The Crucifixion of Christ
Why did Jesus have to die? Was Jesus' death a sacrifice to an angry God, or was it something else?
Whether or not Jesus died as a human sacrifice to a God of Wrath all boils down to the answer to one question very important to the answer to a single question: If there was no sin, would Jesus have been crucified?
The Orthodox answer is yes. On the Cross, Jesus stood on the threshold to mediate between us and God. Now follow me closely. On the cross, he stands between life and death, faith and doubt, hope and fear, pain and release, God and humanity. In this singular act, he mediates between all these opposites and shows the way to Life. The cross is the gate to the sheepfold.
Christ is the Word of God, nailed up as an edict from the Eternal Father for us to read and therein find the Son of Man and the Son of God pointing us to our true Humanity and the true Divinity.
Christ is the manifest book of Life in which the Mind of God is made know. “This is the book which no one found possible to take, since it was reserved for him who will take it and be slain. No one was able to be manifest from those who believed in salvation as long as that book had not appeared. For this reason, the compassionate, faithful Jesus was patient in his sufferings until he took that book, since he knew that his death meant life for many. Just as in the case of a will which has not yet been opened, for the fortune of the deceased master of the house is hidden, so also in the case of the All which had been hidden as long as the Father of the All was invisible and unique in himself, in whom every space has its source. For this reason Jesus appeared. He took that book as his own. He was nailed to a cross. He affixed the edict of the Father to the cross (The Gospel of Truth).”
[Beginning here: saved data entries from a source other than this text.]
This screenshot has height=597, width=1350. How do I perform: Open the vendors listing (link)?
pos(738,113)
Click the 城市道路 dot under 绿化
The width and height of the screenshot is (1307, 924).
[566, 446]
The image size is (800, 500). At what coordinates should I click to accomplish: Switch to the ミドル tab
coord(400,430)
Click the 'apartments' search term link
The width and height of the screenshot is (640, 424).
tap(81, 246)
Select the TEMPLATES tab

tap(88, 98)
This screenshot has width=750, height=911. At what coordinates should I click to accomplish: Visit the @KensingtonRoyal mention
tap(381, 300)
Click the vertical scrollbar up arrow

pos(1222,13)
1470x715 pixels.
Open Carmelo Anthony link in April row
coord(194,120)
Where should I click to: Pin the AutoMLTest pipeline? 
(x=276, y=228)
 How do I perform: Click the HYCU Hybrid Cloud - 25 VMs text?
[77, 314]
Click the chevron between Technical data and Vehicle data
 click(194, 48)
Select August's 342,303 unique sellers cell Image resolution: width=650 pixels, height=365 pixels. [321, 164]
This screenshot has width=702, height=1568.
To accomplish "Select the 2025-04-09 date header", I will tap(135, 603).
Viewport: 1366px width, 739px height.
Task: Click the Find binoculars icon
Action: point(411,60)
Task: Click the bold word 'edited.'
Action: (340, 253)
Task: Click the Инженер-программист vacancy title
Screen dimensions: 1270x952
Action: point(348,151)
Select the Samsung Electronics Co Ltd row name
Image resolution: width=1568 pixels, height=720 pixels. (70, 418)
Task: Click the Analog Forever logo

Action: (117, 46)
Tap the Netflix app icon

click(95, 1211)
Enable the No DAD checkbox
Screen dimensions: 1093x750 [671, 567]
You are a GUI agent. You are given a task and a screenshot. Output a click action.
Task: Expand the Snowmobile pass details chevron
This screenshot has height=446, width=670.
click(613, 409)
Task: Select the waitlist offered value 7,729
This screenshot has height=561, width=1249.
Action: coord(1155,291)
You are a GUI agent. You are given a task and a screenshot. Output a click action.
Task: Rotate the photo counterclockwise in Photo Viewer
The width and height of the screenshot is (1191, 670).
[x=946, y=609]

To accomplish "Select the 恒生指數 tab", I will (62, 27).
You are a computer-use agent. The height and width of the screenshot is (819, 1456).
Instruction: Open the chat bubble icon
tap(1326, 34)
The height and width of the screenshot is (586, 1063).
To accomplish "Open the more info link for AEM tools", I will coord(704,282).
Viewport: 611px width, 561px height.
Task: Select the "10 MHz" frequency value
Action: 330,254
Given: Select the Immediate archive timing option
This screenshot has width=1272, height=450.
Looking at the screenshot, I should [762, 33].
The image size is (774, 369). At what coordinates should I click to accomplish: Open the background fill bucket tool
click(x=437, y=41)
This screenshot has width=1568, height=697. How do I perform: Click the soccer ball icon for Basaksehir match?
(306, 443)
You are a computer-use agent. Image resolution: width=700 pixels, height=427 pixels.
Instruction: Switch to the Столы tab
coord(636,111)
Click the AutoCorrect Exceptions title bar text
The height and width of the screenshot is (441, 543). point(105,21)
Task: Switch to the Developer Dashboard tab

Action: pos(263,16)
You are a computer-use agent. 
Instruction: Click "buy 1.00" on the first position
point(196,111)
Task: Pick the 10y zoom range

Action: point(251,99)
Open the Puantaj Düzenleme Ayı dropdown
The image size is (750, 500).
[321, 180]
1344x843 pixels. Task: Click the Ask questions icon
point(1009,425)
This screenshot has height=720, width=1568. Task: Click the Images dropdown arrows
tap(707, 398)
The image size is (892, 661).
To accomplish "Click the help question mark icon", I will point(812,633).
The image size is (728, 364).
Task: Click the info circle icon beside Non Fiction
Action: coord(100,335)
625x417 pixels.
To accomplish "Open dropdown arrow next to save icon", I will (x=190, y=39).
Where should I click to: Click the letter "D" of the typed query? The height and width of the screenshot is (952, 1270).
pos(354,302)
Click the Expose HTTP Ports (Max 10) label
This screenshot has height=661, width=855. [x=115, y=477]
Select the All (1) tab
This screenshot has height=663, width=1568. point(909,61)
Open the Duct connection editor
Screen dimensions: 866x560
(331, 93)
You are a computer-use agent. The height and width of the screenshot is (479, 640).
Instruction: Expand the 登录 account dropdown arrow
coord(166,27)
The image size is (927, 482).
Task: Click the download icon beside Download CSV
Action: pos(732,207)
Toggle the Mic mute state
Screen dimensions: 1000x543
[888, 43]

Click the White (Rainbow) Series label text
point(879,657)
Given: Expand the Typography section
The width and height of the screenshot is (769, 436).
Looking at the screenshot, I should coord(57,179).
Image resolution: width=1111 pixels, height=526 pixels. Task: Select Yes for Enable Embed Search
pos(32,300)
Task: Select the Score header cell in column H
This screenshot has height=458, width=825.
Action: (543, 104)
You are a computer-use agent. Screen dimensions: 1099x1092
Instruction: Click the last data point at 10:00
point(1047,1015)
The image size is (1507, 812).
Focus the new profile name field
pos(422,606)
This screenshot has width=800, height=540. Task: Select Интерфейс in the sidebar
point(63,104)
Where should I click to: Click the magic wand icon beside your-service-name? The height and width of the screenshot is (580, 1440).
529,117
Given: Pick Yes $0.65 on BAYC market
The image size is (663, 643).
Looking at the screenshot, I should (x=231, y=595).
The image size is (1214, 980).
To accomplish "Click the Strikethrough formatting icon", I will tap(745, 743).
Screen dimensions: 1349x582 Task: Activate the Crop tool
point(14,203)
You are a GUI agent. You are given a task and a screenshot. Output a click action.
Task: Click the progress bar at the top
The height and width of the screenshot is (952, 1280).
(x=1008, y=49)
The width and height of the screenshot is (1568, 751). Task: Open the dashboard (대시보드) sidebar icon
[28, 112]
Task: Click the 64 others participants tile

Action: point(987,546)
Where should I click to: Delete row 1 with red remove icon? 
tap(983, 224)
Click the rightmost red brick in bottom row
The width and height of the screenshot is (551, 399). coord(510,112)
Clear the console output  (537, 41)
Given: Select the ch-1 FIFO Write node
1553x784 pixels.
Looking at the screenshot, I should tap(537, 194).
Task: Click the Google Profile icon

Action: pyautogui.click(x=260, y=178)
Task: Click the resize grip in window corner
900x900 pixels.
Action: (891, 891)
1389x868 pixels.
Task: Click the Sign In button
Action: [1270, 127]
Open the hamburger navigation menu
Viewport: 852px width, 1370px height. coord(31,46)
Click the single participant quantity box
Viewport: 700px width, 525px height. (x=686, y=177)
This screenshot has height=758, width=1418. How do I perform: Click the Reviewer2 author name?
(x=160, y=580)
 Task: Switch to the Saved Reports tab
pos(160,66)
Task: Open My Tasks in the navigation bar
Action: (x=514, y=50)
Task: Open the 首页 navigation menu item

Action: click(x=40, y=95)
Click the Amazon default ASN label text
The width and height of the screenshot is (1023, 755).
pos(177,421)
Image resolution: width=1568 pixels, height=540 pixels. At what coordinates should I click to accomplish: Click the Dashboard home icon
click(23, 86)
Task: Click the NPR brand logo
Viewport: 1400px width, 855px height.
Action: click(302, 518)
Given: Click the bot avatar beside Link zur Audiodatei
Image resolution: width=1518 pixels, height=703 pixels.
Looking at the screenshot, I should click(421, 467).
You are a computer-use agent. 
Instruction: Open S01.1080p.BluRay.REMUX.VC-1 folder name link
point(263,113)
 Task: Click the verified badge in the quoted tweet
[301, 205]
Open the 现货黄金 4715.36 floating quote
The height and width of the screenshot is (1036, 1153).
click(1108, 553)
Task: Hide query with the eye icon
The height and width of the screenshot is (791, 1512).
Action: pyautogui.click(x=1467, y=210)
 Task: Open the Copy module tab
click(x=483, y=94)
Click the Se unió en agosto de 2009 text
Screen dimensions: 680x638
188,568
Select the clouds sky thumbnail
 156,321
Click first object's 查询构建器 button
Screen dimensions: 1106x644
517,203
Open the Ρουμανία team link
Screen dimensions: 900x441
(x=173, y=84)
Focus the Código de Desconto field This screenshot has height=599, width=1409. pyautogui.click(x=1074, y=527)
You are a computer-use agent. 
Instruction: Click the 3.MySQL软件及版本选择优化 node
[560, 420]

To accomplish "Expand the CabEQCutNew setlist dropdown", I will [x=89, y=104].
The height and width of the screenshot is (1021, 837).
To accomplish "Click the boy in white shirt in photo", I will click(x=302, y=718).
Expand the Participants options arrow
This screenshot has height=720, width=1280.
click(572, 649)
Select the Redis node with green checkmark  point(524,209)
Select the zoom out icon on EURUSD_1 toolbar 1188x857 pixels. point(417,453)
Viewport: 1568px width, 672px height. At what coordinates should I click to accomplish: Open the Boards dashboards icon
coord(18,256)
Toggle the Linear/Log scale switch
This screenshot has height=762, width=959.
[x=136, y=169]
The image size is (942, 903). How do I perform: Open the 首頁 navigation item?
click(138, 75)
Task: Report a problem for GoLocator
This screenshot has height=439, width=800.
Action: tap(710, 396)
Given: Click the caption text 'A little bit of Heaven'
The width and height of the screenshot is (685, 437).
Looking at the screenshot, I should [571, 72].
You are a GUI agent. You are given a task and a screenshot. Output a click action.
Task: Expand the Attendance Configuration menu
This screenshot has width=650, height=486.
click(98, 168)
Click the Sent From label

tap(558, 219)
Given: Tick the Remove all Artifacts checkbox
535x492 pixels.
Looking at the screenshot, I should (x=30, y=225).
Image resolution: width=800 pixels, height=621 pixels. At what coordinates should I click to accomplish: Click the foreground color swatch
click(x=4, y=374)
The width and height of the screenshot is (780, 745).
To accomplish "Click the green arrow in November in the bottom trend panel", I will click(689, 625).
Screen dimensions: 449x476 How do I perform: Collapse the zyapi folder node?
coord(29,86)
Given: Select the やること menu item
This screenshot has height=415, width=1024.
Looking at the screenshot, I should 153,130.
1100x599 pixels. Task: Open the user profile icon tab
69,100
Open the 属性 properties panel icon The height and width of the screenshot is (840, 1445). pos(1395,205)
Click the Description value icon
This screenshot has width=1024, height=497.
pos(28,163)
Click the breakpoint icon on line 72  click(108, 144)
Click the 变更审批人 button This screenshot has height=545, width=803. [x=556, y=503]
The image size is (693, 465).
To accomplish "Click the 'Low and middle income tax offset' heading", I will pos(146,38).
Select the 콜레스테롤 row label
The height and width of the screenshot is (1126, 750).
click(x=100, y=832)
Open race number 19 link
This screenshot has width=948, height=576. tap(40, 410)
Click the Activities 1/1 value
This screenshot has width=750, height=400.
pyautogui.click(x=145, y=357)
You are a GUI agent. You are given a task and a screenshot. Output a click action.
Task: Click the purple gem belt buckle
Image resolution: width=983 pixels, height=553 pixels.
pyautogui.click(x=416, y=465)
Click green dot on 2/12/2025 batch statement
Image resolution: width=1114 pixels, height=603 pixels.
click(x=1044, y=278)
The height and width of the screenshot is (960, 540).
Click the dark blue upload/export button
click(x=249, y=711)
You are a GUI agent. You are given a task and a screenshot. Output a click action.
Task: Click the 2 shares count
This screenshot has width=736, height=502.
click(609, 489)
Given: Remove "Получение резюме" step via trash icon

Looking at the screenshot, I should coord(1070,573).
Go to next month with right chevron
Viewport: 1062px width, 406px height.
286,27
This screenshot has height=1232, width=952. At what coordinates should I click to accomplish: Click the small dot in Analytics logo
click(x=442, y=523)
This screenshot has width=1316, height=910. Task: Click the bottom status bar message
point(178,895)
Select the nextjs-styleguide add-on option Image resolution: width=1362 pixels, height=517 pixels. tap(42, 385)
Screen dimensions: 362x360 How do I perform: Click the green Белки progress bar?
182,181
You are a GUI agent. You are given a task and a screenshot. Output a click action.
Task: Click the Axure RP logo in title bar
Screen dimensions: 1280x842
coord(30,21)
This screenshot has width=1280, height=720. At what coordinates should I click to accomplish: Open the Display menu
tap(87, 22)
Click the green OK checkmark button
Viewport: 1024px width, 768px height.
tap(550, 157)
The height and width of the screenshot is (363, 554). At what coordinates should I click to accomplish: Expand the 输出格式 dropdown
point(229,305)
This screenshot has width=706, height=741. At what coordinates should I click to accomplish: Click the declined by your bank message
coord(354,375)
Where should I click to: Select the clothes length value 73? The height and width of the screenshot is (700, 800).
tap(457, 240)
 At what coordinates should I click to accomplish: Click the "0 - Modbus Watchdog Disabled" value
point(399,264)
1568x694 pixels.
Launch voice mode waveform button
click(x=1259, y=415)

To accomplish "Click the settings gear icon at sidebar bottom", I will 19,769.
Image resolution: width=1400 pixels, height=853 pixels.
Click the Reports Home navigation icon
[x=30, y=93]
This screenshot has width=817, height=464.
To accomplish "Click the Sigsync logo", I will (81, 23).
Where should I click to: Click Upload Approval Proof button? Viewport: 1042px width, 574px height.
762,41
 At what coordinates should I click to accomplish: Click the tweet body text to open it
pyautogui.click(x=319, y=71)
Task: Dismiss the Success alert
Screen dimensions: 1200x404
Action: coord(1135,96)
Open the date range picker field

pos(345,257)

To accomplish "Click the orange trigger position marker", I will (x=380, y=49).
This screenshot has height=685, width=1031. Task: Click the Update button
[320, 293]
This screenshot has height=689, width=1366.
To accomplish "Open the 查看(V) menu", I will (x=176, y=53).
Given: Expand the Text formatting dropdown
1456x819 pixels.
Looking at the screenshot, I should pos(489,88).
This is the glory of God, that in seeing Christ crucified, all of our fears and doubts are brought out of us. We fear death, yet we look upon the one who died and yet lived. We fear pain, yet we look upon one who was nailed to a cross. We fear that God will forsake us, yet we hear God cry out, "My God, my God, why have you forsaken me?" All of our fears become clear at the cross.
In the Round Dance of the Cross, we see Jesus after the last supper singing a hymn of praise and dancing with his disciples. In the Hymn he sings, he declares the pairs of opposites that he mediates between. It is in these paradoxes that we find the mystery of the Cross. From death, many are born.
Jesus on the the cross, returns the Tree of Life to those who will eat its fruit. This is the tree of unity, where the pairs of opposites are knit together.
The idea of Christ sacrificed for moral outrages that offend God is not an idea found in the gospels. Christ is the Lamb of God who takes away the sin of the world, not the sins of the world (John 1:29). The sin of the world is that we forget God.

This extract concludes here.